Bepaalde personen die niet worden vertegenwoordigd door een gemachtigde die beroepsmatig rechtsbijstand verleent, mogen per post beroep in cassatie instellen. Dit zijn natuurlijke personen en verenigingen waarvan de statuten niet zijn opgenomen in een notariële akte. Als zij geen gebruik willen maken van digitaal procederen kunnen deze personen het beroepschrift in cassatie sturen aan
de Hoge Raad der Nederlanden (belastingkamer), postbus 20303, 2500 EH Den Haag.Alle andere personen en gemachtigden die beroepsmatig rechtsbijstand verlenen, zijn in beginsel verplicht digitaal te procederen (zie
www.hogeraad.nl).
Bij het instellen van beroep in cassatie moet het volgende in acht worden genomen:
1. bij het beroepschrift wordt een afschrift van deze uitspraak gevoegd;
2 - ( alleen bij procederen op papier) het beroepschrift moet ondertekend zijn;
3 - het beroepschrift moet ten minste het volgende vermelden:
a. de naam en het adres van de indiener;
b. de dagtekening;
c. een omschrijving van de uitspraak waartegen het beroep in cassatie is gericht;
d. de gronden van het beroep in cassatie.
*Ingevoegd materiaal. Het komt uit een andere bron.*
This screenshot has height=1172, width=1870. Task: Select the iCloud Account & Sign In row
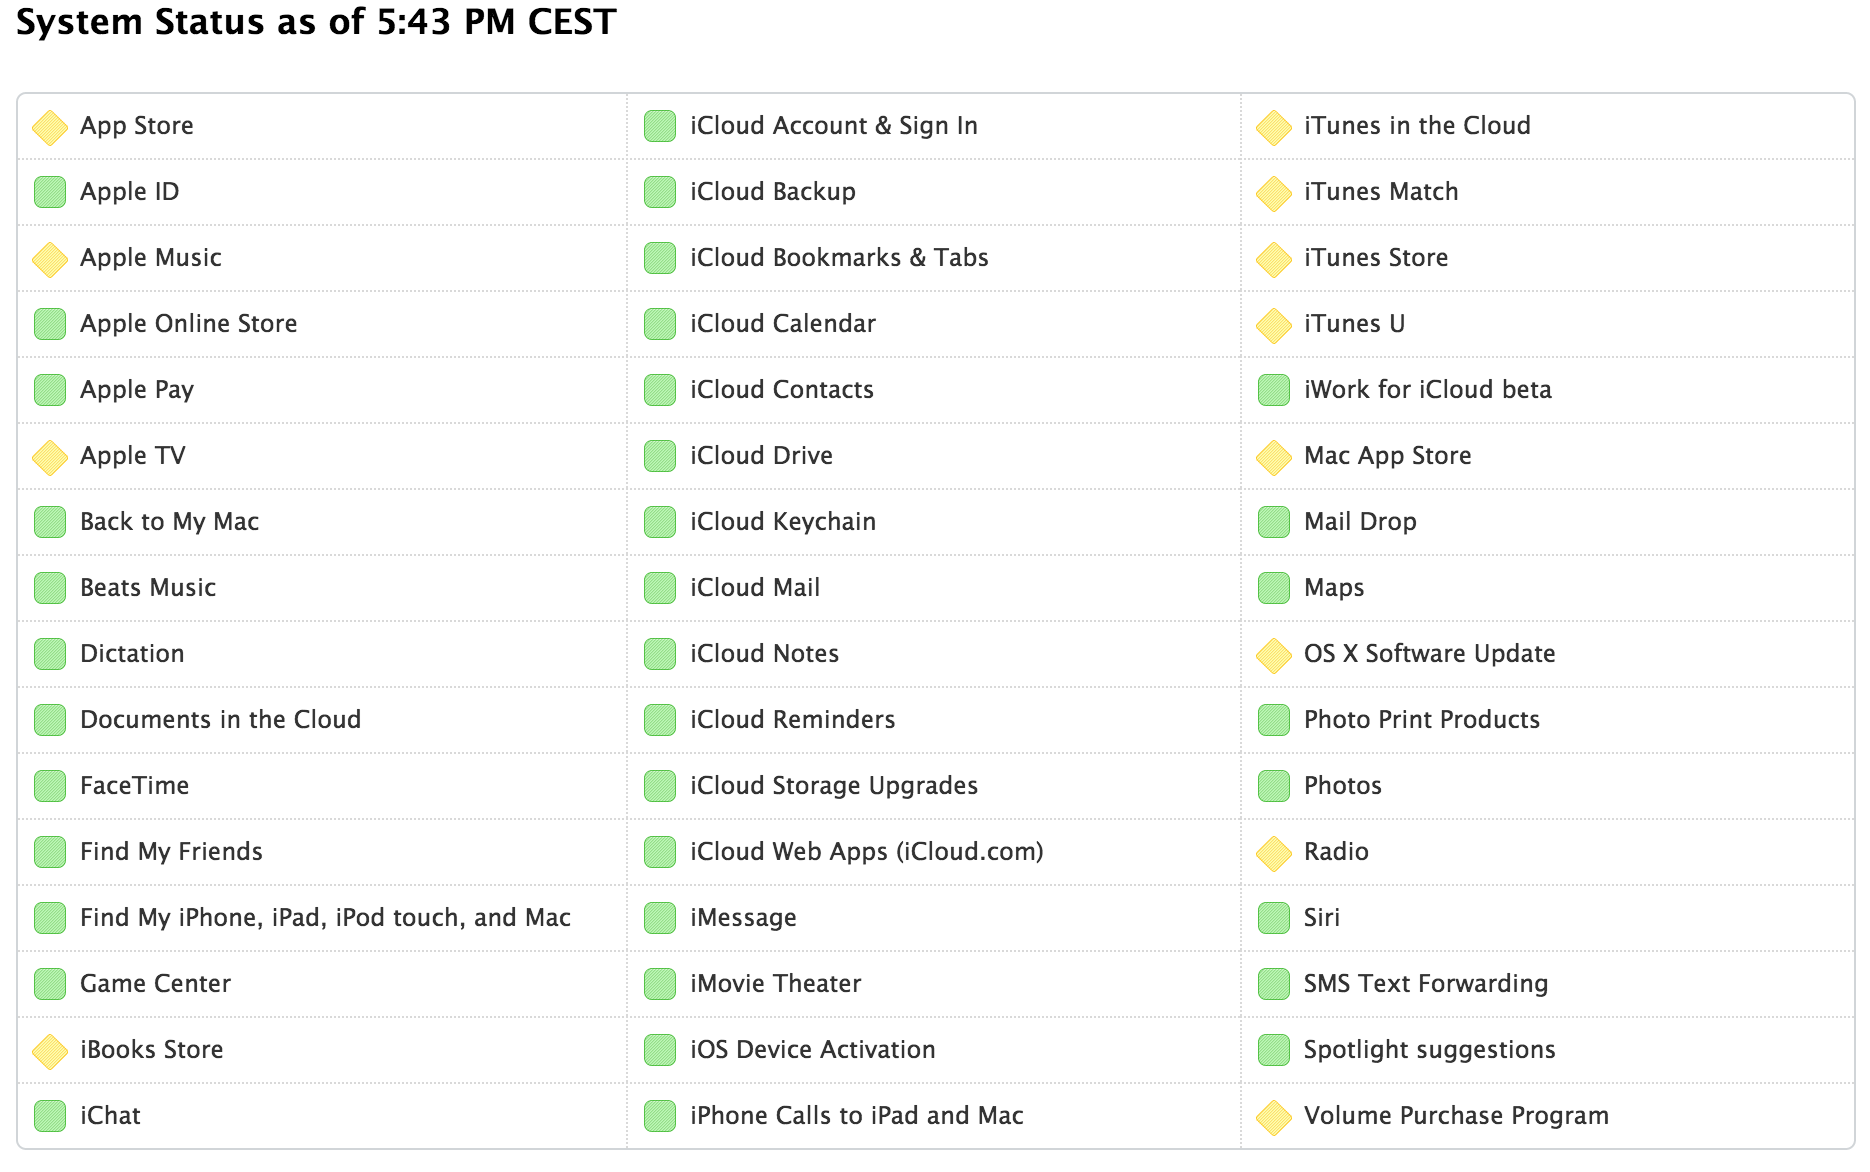833,126
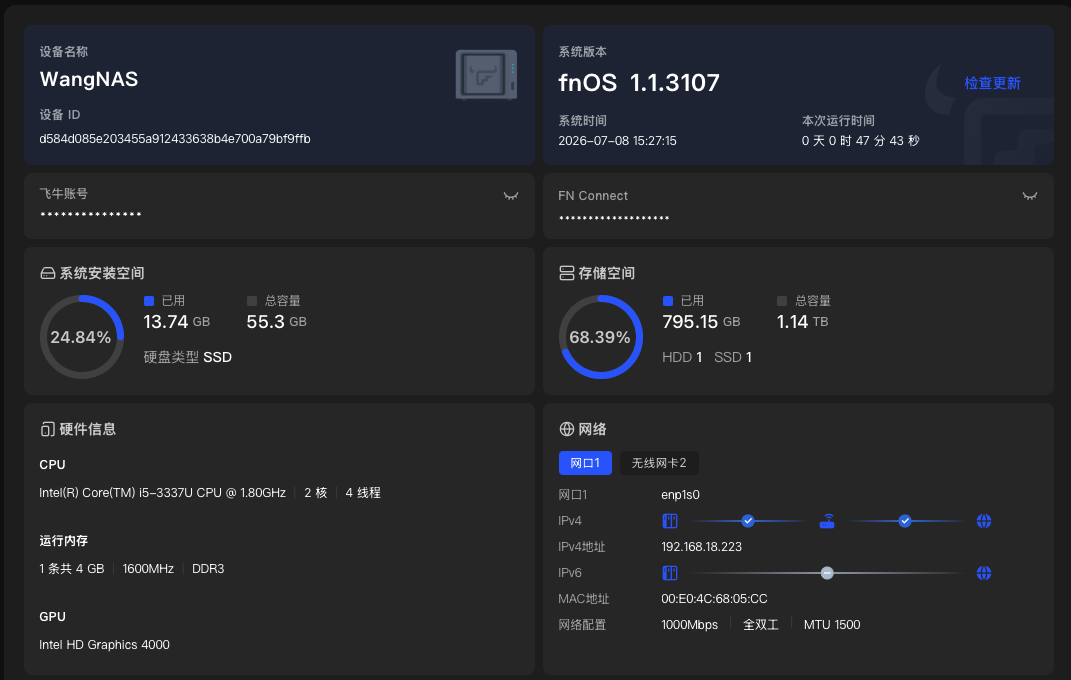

Voor het instellen van beroep in cassatie is griffierecht verschuldigd. Na het instellen van beroep in cassatie ontvangt de indiener een nota griffierecht van de griffier van de Hoge Raad. In het cassatieberoepschrift kan de Hoge Raad verzocht worden om de wederpartij te veroordelen in de proceskosten.